Une nouvelle vidéo, doit y en avoir une bonne centaine facilement accessible, celle-ci suit de quelques mois Long black veil, nous la choisissons parce qu'elle s'inclut dans la logique démonstrative des deux précédentes, le même genre de décor, un bosquet idyllique - ici l'on a privilégié un chemin quelque peu sableux pour correspondre au deuxième titre Desert Whahes – ces bois sacrés que l'on retrouve dans les toiles des peintres de la Renaissance, preuve que les intuitions de la culture populaire rejoignent les représentations de la culture dite savante, elle-même dépendante de l'apport antique.
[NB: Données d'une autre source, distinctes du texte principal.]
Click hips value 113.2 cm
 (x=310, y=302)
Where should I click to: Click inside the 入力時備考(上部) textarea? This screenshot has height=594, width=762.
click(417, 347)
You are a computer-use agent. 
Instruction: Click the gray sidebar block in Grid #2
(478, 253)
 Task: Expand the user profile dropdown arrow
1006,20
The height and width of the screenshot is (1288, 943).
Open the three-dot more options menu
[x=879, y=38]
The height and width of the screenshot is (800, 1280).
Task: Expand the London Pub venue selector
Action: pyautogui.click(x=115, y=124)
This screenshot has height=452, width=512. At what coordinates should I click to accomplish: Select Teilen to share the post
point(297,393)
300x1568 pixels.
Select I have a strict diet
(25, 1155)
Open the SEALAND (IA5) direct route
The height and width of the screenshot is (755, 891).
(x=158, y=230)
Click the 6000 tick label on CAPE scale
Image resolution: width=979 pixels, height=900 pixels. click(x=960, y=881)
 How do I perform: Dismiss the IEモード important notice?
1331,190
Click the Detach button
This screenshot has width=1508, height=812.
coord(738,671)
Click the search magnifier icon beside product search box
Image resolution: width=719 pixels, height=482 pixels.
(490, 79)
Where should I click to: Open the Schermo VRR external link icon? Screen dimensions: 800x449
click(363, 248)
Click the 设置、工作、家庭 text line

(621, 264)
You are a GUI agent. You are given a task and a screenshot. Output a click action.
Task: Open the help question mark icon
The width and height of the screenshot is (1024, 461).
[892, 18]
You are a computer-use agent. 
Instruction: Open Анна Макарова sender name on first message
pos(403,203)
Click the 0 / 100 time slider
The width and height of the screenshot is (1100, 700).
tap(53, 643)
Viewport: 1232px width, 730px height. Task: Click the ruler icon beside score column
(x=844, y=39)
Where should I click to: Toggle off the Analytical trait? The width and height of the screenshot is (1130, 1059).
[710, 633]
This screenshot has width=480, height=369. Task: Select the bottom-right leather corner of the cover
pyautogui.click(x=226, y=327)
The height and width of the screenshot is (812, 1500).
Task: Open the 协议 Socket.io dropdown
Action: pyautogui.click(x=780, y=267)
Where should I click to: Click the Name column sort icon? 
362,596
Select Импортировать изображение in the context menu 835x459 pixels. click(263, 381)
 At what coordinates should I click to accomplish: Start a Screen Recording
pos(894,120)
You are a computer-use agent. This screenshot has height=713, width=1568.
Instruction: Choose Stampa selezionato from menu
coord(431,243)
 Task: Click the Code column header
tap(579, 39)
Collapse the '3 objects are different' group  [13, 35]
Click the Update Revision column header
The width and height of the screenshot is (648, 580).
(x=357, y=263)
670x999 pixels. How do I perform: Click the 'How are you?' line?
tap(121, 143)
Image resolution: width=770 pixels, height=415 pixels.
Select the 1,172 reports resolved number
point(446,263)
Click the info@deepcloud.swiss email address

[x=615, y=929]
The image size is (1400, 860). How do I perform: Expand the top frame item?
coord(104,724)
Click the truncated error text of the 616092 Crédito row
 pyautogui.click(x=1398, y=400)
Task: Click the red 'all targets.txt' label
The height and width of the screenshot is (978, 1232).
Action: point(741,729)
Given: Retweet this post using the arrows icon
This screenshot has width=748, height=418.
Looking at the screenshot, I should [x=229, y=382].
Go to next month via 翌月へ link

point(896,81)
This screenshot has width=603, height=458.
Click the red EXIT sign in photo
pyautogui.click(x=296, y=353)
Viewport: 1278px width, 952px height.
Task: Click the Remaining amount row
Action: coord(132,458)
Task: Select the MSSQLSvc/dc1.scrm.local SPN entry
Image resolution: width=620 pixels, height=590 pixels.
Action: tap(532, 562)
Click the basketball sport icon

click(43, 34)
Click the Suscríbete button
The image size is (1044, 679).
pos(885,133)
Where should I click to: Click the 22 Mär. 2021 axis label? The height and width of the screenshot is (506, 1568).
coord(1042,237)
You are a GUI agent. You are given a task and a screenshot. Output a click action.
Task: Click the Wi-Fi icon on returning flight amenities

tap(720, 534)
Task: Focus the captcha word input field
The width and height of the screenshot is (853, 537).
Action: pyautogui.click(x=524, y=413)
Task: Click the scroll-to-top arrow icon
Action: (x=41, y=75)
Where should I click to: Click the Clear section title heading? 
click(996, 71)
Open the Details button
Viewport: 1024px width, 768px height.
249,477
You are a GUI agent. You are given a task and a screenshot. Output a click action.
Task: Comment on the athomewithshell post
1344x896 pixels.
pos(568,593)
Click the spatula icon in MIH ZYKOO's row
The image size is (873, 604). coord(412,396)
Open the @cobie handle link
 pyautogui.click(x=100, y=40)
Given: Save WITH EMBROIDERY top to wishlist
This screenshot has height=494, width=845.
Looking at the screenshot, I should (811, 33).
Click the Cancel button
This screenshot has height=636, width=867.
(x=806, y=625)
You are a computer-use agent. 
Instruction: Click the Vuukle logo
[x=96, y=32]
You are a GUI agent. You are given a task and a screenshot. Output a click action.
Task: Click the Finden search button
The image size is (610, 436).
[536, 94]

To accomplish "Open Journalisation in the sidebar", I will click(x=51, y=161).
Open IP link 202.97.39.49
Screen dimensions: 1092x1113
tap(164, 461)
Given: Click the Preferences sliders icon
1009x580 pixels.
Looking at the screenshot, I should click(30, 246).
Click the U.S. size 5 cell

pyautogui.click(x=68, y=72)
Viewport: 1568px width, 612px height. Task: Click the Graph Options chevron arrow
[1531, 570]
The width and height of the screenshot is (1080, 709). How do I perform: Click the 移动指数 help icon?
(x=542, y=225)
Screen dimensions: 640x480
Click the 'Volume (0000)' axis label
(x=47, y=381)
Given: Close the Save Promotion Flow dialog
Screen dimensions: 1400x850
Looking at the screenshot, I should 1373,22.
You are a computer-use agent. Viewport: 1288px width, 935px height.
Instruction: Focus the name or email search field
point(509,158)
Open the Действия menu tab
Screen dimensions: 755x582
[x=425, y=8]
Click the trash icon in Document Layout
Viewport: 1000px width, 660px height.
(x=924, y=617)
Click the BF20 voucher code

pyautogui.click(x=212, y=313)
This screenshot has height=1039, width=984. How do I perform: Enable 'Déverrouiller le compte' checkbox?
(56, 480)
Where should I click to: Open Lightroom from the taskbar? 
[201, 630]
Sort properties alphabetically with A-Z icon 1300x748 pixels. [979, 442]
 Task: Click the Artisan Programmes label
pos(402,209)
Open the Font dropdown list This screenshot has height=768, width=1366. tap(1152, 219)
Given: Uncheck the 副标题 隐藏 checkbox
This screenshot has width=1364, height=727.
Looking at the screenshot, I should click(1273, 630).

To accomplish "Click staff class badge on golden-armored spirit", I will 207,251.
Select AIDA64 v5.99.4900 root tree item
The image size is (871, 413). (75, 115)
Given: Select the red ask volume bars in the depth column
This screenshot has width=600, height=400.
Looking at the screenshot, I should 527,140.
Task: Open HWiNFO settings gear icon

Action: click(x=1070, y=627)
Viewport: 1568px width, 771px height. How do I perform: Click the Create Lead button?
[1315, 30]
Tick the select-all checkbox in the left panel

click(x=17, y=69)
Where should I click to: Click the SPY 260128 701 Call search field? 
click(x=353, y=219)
Cette vidéo est partagée en deux parties, l'interprétation de la chanson proprement dite suivie de l'interview de Paige Anderson entrecoupée d'extraits du second morceau, Paige présente son groupe et se raconte un peu. Un clip promotionnel. Le titre Stella Jane se retrouvera sur l'album en préparation qui sortira à la fin de l'année suivante. Ethan a poussé, présente le profil d'un adolescent monté en graine, Aimee a pris de l'assurance elle est devenue ce que dans l'ancien temps l'on nommait une vraie jeune fille, la caméra se focalise surtout sur Paige, fini la longue chevelure blonde à la Iseult, l'est remplacée par une queue de cheval, un justaucorps mauve dévoile ses bras nus, une poinçon couleur d'améthyste, marque le lobe de son oreille, ce changement total de look lui confère l'allure d'une jeune femme moderne, à l'aise dans sa peau, prête à imposer au monde l'épanouissement de son talent, les gros plans, et de ses mains, de son visage trahissent sa virtuosité instrumentale et l'implication êtrale de son chant.

FOXES IN JUNE

( Sortie décembre 2014 )

L'album sort en décembre, sa concrétisation est le résultat de deux ans d'effort. Il n'aura pas la diffusion escomptée. Une pochette moins innocente et naïve qu'elle peut apparaître. Le goupil est un animal discret, mais c'est au mois de juin que l'on peut l'entendre glapir, c'est la saison des amours. Paige atteint ses vingt ans, elle n'est plus une enfant, ni une frêle jeune fille...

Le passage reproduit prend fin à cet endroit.